Referenced in: none

Automatically associated channels: Nav1.5

Title: A novel nonsense mutation in the SCN5A gene leads to Brugada syndrome and a silent gene mutation carrier state.

Authors: Dagmar I Keller, Fatima-Zahara Barrane, Laetitia Gouas, Johannie Martin, Sylvie Pilote, Vivian Suarez, Stefan Osswald, Marijke Brink, Pascale Guicheney, Nicola Schwick, Mohamed Chahine

Journal, date & volume: , 2005 Sep , 21, 925-31

PubMed link: http://www.ncbi.nlm.nih.gov/pubmed/16239976

Abstract
Brugada syndrome (BS) is an electrical cardiac disorder with a right bundle branch block and ST segment elevation in leads V1 to V3 on surface electrocardiograms (ECGs), and is a syndrome that may lead to sudden cardiac death.The aim of the present study was to screen for mutations in the SCN5A gene in a family with BS, and to characterize the consequences of the mutation on channel function.A heterozygous nonsense SCN5A mutation (W822X) was identified in the index patient.

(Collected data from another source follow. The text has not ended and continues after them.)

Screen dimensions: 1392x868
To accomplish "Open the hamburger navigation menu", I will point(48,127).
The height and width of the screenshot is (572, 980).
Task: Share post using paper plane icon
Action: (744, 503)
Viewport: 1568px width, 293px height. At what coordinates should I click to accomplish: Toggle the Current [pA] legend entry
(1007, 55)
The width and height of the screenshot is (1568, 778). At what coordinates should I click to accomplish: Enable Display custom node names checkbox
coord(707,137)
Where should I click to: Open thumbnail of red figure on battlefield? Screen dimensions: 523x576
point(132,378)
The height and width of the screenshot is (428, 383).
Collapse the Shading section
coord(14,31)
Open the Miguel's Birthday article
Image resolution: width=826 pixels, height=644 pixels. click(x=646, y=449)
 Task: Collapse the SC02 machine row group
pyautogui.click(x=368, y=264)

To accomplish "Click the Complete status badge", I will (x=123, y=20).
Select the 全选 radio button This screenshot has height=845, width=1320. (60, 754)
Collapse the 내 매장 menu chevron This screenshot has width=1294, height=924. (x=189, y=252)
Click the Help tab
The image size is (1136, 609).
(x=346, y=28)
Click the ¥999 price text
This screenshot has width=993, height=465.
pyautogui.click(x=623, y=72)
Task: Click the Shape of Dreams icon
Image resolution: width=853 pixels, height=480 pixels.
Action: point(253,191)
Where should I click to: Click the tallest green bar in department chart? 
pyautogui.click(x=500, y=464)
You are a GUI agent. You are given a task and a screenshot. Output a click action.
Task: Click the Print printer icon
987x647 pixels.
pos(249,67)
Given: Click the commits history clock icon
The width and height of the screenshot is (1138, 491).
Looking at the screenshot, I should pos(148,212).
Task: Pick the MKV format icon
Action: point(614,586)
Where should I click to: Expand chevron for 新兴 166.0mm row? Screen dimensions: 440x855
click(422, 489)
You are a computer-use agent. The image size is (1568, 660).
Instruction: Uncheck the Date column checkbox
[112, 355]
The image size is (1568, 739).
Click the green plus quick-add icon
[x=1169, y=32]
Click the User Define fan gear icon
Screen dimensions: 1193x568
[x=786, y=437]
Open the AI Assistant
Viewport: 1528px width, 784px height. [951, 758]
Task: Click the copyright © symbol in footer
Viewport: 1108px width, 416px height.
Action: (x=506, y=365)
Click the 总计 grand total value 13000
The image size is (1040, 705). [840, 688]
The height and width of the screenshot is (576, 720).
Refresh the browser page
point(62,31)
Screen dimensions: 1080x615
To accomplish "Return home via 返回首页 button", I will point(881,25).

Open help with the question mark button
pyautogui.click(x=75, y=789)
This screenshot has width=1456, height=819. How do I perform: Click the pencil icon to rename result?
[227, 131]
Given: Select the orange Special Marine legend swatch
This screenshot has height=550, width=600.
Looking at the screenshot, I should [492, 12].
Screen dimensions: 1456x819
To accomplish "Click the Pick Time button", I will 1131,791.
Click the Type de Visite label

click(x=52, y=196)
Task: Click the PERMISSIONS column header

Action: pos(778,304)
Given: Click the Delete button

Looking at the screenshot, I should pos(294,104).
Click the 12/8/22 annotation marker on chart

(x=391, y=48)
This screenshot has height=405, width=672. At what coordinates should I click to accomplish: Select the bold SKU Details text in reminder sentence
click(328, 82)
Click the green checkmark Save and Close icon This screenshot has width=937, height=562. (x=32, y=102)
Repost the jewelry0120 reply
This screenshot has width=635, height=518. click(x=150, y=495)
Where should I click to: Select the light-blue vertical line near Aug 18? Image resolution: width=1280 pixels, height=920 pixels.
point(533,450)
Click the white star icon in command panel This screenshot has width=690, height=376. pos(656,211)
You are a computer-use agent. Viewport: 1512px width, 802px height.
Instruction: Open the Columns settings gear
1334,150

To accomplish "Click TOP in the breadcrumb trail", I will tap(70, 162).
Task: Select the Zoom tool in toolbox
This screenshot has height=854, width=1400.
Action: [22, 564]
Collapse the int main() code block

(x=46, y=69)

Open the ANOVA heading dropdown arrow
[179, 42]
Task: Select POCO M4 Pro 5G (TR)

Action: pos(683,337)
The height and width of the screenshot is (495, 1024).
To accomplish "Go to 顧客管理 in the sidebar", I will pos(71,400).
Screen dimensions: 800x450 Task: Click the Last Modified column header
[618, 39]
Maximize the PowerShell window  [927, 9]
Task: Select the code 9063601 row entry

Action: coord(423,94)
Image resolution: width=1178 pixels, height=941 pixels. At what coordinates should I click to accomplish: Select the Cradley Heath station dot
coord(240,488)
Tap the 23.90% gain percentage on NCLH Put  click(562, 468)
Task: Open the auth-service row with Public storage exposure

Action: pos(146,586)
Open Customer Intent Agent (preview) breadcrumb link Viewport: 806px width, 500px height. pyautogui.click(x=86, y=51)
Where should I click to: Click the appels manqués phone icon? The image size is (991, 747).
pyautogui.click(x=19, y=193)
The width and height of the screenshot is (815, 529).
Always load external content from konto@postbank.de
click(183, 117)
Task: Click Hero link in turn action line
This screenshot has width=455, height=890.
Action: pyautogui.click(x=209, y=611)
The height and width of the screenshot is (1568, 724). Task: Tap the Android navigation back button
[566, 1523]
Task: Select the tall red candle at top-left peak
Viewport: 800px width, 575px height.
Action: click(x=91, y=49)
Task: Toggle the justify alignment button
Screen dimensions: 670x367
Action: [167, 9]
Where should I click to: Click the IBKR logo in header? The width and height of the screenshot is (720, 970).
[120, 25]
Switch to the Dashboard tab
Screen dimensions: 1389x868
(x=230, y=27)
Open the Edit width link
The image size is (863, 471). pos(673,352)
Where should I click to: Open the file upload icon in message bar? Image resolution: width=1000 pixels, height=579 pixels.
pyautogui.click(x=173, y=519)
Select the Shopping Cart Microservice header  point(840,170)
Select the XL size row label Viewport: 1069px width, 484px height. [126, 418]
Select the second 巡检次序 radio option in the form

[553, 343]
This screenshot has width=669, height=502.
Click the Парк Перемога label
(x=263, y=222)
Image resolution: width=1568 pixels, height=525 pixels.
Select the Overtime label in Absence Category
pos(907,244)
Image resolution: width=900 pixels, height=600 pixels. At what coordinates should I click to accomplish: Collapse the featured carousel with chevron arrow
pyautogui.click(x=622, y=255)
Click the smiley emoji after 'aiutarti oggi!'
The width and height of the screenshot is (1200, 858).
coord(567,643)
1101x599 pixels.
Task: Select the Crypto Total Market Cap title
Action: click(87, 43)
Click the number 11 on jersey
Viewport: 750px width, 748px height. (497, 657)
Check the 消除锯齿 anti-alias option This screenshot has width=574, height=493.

The mutation was confirmed in the patient's asymptomatic 16-year-old brother and 48-year-old father. The mutation was absent in the index patient's sister and mother. The ECG of the index patient showed a BS type 2 ECG phenotype, which converted into a type 1 ECG phenotype in the presence of flecainide. The ECG of the patient's brother was not typical for BS, but ajmaline treatment unmasked a type 1 ECG phenotype. The ECG of the asymptomatic father was normal at baseline and in the presence of ajmaline. No Na+ currents could be measured in tsA201 cells transfected with W822X mutant channels. Heterozygote expression showed a nearly 50% reduction in Na+ current amplitude with no significant alterations of biophysical properties, indicating a loss of functional Na+ channels, obviously without any dominant-negative activity on wild type channels.The haploinsufficiency of the Nav1.5 protein is the plausible explanation for the clinical BS phenotype in this family. Because the heterozygous W822X mutation theoretically leads to channel expression at one-half of the normal level, the authors suggest that a modifier gene may influence or rescue the phenotype in the asymptomatic family members.